*GOAL OF THE EXERCISE*
Search the data for the string "computer" and copy each line where it turns up.

*Records from a dataset*
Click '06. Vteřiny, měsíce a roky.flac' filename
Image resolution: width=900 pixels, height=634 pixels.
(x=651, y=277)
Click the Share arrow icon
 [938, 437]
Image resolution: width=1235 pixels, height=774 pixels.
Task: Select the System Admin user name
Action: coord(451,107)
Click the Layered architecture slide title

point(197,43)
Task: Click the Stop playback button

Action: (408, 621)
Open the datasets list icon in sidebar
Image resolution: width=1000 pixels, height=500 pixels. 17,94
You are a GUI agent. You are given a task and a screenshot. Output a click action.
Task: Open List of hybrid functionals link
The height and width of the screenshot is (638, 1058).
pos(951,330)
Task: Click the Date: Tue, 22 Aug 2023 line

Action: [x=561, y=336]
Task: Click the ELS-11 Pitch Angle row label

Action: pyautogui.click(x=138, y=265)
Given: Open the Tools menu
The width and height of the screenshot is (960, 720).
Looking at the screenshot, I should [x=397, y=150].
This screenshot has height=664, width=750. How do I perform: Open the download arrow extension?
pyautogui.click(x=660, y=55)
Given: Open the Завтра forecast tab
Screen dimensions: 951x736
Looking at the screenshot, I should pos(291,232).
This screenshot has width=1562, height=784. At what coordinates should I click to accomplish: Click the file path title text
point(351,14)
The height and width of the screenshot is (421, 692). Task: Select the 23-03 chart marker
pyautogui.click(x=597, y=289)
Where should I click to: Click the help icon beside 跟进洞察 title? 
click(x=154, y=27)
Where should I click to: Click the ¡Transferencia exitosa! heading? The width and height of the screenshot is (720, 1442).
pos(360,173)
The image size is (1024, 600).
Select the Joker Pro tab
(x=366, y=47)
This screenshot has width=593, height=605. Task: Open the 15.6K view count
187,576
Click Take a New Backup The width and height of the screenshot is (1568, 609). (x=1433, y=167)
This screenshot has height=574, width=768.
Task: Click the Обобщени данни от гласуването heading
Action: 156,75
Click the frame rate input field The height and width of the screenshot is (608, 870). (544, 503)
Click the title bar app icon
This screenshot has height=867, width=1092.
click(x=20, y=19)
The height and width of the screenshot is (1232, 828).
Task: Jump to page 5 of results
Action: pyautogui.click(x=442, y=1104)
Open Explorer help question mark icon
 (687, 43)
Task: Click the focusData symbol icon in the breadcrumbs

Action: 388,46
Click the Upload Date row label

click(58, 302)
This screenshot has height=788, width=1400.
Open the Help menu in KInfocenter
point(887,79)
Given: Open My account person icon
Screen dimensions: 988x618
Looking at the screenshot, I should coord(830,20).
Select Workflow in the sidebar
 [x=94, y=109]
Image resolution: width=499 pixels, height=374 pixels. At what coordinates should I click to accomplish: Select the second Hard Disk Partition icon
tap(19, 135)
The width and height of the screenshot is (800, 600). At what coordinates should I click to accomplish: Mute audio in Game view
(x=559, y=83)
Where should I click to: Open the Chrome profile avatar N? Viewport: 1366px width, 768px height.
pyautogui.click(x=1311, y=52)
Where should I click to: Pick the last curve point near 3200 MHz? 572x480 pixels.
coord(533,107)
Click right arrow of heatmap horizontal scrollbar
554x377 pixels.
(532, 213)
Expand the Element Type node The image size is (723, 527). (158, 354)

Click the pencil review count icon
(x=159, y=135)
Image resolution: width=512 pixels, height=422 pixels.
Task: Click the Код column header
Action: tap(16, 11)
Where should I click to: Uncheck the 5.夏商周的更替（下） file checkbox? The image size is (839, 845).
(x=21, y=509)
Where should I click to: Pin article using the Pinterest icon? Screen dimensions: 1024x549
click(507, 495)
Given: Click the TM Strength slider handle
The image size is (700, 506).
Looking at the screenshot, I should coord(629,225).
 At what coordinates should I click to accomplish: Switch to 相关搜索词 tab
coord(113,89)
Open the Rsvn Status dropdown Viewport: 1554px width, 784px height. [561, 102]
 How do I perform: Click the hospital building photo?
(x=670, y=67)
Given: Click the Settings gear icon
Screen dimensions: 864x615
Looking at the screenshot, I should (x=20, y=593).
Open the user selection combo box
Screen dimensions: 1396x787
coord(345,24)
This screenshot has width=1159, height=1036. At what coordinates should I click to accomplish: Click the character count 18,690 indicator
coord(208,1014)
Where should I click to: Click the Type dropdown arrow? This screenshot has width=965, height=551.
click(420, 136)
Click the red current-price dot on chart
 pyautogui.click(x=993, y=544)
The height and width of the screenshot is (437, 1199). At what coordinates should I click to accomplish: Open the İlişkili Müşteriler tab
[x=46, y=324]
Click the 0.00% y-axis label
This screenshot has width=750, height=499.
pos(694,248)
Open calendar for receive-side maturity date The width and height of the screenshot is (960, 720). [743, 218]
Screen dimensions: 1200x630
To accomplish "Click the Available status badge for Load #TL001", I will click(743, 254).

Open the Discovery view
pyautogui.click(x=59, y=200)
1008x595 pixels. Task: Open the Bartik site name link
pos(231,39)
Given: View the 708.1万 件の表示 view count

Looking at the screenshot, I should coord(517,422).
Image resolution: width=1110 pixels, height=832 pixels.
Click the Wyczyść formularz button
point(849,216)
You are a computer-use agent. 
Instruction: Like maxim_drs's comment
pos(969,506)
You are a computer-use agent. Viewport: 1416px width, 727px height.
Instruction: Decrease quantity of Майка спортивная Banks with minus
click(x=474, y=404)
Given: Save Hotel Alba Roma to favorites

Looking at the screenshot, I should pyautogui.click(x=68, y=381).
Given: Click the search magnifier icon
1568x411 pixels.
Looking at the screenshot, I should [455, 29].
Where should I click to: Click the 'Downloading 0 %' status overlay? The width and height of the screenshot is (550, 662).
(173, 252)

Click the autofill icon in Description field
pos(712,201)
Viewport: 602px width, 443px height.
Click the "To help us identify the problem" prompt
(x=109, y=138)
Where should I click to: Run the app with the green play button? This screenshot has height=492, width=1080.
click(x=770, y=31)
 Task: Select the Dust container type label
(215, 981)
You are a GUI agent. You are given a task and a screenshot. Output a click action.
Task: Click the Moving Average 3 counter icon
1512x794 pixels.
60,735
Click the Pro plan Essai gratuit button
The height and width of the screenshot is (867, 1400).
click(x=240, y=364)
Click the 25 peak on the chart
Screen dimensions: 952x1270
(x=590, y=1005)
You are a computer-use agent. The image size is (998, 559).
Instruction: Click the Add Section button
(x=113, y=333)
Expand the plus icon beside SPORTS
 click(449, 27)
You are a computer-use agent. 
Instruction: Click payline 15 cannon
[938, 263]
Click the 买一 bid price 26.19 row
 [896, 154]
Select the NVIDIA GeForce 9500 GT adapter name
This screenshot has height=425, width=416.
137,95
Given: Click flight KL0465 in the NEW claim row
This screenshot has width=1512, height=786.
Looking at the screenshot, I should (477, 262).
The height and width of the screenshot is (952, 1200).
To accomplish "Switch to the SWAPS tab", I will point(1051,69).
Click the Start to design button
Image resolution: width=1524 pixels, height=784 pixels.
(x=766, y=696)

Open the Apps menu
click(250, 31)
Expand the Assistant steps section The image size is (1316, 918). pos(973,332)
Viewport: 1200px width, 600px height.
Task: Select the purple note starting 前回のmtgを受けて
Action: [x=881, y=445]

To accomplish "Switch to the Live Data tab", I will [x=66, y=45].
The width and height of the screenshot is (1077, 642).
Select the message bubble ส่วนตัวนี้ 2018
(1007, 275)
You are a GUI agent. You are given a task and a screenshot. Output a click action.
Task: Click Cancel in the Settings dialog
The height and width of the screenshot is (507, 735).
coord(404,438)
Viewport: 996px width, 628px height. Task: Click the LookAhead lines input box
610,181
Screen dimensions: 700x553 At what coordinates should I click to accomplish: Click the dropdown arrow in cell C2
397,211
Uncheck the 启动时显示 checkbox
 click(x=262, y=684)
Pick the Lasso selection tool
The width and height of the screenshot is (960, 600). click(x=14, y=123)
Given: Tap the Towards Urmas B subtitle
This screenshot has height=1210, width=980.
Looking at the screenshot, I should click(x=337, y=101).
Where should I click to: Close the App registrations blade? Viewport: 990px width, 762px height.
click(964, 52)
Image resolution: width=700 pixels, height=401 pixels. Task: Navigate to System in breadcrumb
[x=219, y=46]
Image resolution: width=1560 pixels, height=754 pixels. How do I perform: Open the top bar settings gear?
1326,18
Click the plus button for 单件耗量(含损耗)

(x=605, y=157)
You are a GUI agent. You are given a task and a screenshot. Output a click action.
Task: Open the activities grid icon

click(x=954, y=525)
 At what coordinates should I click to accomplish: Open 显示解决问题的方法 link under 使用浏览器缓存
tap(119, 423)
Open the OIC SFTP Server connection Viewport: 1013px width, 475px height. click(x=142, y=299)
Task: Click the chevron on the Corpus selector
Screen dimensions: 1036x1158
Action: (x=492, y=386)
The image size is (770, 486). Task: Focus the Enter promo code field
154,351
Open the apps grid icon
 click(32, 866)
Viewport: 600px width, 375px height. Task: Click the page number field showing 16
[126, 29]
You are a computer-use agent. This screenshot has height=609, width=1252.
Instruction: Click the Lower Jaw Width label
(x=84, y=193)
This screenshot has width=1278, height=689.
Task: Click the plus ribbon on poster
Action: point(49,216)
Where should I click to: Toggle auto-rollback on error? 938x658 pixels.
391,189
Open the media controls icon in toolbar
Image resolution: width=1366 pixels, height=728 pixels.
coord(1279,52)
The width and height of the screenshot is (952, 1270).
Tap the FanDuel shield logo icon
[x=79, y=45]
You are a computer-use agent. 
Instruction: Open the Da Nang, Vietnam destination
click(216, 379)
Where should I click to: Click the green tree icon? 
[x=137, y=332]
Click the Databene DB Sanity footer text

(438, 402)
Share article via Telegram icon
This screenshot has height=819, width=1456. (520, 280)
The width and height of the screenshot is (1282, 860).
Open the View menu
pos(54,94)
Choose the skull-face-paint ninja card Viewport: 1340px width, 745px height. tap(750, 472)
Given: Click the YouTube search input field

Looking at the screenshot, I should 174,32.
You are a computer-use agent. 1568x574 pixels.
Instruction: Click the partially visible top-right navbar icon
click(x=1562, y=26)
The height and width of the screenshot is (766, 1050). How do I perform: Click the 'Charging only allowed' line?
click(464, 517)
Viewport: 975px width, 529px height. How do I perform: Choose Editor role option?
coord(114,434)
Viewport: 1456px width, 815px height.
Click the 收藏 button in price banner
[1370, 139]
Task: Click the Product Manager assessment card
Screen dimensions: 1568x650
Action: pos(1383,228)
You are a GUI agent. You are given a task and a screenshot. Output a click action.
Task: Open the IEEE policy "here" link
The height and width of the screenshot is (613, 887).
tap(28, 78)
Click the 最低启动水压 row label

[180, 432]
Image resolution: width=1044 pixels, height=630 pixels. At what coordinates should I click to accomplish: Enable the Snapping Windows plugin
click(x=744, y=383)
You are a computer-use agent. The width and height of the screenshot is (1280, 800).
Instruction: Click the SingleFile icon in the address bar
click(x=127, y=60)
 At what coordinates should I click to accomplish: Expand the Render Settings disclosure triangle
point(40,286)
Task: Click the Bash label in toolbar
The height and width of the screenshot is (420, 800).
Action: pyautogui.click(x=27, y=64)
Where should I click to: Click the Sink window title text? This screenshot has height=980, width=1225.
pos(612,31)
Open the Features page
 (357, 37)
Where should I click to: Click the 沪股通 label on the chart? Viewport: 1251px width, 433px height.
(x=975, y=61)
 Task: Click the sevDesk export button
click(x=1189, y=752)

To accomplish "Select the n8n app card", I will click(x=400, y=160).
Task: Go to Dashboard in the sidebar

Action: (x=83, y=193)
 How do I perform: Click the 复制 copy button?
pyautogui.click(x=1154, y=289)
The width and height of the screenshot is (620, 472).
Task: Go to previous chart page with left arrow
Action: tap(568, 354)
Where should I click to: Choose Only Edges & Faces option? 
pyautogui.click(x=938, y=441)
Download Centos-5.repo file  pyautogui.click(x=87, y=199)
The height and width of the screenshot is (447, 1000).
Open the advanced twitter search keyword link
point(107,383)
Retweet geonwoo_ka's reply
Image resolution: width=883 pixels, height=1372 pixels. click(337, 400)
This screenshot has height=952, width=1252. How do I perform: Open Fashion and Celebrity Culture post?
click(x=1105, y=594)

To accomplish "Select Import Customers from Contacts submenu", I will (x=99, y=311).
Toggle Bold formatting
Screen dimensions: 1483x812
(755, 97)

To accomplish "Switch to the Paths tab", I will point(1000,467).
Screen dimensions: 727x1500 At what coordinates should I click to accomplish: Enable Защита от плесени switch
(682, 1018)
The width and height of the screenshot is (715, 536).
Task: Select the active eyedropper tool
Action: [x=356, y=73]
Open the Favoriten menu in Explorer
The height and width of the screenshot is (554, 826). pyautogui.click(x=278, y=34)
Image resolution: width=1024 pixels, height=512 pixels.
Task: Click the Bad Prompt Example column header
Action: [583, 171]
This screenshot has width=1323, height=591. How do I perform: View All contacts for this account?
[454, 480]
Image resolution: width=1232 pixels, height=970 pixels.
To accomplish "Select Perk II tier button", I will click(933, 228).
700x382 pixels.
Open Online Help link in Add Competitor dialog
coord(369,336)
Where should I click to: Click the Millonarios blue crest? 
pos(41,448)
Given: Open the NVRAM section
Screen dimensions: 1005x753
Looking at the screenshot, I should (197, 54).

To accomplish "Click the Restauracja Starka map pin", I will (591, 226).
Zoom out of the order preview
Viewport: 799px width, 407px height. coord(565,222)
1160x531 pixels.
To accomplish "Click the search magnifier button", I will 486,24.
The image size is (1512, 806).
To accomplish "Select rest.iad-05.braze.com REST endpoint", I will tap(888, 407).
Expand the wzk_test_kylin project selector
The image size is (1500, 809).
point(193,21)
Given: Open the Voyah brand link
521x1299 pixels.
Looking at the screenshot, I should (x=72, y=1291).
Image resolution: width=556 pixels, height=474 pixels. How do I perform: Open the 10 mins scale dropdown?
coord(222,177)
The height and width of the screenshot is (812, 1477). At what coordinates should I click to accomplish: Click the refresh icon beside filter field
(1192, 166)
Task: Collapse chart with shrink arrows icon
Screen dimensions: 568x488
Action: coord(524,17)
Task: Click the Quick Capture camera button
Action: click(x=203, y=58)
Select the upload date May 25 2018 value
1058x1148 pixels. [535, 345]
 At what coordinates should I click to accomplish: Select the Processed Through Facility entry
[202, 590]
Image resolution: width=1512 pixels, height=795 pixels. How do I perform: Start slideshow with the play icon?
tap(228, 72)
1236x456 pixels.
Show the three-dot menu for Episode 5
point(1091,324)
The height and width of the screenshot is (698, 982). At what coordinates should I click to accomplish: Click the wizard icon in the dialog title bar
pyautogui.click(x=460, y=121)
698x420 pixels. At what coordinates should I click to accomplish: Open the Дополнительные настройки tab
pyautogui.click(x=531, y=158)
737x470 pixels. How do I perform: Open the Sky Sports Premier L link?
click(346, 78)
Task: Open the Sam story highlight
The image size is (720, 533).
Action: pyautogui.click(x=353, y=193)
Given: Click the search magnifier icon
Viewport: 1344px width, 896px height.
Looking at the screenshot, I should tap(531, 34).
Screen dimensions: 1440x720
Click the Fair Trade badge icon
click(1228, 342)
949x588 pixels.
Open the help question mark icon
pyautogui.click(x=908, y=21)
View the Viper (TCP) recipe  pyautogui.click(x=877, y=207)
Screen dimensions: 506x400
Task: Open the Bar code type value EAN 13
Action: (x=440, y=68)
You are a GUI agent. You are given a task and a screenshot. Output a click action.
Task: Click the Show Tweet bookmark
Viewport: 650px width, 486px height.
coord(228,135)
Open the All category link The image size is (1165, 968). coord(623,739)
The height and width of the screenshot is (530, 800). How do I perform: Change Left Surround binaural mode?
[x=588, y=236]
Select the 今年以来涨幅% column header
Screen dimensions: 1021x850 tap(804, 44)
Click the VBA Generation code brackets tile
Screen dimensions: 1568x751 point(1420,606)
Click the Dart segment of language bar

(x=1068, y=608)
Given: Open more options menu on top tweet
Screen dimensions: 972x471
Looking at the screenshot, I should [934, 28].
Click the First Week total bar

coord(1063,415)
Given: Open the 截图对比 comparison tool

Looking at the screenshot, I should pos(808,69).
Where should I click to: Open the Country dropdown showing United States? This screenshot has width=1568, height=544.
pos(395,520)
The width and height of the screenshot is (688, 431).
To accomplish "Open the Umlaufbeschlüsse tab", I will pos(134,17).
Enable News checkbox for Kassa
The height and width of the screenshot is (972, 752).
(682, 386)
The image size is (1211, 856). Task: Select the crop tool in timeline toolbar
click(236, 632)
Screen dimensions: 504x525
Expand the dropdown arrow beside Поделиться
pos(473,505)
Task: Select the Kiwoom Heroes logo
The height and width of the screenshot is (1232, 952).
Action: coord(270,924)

*SOLUTION*
You are a computer-use agent. 
You are a computer-use agent. Viewport: 1416px width, 727px height.
You are a computer-use agent. The image size is (998, 559).
You are a computer-use agent. 
You are a computer-use agent. This screenshot has height=609, width=1252.
You are a computer-use agent. 
You are a computer-use agent. 1568x574 pixels.
You are a computer-use agent. The width and height of the screenshot is (1280, 800).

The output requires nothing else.